* Required work
In the data that follows, every line containing the word "filter" should be returned.
┌─ Data provided
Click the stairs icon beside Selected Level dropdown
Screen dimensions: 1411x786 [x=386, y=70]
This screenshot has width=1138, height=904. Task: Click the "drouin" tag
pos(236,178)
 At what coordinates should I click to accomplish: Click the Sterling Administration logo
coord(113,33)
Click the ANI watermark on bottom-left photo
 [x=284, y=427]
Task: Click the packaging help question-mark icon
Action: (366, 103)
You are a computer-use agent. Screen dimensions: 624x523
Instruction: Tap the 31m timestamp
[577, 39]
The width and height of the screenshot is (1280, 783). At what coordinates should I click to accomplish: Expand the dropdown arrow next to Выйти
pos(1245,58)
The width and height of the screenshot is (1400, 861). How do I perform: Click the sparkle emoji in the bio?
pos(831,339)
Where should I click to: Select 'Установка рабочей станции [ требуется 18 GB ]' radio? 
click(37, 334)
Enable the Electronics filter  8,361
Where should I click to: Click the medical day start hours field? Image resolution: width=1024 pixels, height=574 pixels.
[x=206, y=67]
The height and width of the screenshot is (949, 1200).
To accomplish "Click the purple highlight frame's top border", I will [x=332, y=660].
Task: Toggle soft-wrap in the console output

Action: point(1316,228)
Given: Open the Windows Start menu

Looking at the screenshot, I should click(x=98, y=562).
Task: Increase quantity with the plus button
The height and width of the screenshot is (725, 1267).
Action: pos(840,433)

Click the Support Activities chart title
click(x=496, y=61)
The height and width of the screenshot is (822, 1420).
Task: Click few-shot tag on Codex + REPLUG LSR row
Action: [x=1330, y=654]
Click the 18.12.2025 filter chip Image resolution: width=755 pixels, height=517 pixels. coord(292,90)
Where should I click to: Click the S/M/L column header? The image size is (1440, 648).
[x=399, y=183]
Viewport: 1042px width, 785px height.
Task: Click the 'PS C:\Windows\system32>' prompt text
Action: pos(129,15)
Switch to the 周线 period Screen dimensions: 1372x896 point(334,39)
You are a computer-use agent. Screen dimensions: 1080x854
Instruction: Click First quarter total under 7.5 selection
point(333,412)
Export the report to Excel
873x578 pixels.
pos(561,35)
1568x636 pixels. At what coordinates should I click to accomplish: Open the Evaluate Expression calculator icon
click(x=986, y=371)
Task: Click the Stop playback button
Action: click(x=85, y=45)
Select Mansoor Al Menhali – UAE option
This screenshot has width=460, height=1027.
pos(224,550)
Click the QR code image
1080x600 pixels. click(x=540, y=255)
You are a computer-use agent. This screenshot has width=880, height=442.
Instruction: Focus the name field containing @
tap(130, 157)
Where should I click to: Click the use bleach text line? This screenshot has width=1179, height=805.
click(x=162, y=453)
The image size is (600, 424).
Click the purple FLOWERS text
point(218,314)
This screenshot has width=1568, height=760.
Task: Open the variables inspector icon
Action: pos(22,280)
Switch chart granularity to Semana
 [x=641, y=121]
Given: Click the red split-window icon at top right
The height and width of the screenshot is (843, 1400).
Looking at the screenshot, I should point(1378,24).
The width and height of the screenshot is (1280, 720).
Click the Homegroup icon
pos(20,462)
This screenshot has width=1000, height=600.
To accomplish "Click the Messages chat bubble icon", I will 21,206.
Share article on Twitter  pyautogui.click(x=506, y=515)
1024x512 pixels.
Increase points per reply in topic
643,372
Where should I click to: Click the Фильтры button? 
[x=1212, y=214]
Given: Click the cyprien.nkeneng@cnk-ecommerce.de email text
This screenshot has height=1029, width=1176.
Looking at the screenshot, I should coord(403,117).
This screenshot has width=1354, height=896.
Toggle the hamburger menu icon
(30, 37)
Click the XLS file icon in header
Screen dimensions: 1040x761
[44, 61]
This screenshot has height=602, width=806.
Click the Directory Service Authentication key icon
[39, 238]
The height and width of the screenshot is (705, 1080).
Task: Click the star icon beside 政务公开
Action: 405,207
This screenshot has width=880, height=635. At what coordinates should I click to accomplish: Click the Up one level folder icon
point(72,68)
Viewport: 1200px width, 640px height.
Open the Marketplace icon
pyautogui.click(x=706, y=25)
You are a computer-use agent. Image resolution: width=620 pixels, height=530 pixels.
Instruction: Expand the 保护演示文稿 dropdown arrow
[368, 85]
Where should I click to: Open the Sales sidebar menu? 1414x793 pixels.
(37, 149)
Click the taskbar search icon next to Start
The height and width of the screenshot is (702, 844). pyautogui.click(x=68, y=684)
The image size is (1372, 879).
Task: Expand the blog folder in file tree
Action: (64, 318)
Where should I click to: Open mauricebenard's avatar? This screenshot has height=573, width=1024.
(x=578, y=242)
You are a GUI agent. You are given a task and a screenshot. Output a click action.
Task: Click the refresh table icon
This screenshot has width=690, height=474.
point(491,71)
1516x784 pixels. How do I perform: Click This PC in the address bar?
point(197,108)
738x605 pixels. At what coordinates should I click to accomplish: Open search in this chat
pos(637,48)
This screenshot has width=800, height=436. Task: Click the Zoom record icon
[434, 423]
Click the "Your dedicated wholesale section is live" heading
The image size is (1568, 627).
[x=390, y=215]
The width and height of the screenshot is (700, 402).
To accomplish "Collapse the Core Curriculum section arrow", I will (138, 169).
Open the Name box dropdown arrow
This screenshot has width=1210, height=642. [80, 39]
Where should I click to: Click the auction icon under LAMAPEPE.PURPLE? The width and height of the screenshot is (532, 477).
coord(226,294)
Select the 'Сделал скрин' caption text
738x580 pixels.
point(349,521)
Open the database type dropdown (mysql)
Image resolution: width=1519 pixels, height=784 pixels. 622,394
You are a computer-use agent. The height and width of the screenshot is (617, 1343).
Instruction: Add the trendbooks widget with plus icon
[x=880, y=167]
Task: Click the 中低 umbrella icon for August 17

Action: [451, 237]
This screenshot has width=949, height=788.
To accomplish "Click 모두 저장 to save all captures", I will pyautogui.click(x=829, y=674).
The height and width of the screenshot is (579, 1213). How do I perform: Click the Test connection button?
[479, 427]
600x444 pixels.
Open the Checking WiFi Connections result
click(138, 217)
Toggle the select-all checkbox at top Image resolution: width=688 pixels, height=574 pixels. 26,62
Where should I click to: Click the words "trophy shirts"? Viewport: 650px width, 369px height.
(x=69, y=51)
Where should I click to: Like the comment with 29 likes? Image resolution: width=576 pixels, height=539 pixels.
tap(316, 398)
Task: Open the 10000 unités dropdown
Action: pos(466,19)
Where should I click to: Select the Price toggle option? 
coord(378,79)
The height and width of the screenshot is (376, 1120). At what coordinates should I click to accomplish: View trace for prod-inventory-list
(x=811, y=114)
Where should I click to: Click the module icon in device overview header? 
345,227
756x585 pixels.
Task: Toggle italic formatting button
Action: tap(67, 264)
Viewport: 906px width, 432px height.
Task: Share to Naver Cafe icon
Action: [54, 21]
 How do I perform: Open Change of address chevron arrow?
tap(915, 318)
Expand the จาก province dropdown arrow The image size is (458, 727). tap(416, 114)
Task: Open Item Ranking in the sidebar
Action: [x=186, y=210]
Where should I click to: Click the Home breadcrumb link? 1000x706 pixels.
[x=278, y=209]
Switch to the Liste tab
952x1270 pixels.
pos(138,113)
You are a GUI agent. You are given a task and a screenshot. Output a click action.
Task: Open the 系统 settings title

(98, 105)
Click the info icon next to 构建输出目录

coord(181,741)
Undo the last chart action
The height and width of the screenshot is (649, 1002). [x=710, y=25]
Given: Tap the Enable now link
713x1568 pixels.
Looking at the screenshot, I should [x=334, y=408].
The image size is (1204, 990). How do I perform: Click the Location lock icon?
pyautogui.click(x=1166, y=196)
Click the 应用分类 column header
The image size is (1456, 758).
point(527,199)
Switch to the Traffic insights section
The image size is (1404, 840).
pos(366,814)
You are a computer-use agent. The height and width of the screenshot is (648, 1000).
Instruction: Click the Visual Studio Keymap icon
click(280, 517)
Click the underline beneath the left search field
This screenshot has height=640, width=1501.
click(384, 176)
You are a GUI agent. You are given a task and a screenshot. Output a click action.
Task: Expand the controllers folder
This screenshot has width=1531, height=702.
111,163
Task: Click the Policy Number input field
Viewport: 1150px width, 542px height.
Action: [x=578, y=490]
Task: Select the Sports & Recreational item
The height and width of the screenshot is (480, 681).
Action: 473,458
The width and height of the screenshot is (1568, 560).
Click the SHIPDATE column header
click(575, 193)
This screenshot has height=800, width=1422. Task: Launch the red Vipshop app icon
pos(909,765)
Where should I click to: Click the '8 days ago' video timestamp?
└─
* Exercise solution
Enable the Electronics filter  8,361
Click the 18.12.2025 filter chip Image resolution: width=755 pixels, height=517 pixels. coord(292,90)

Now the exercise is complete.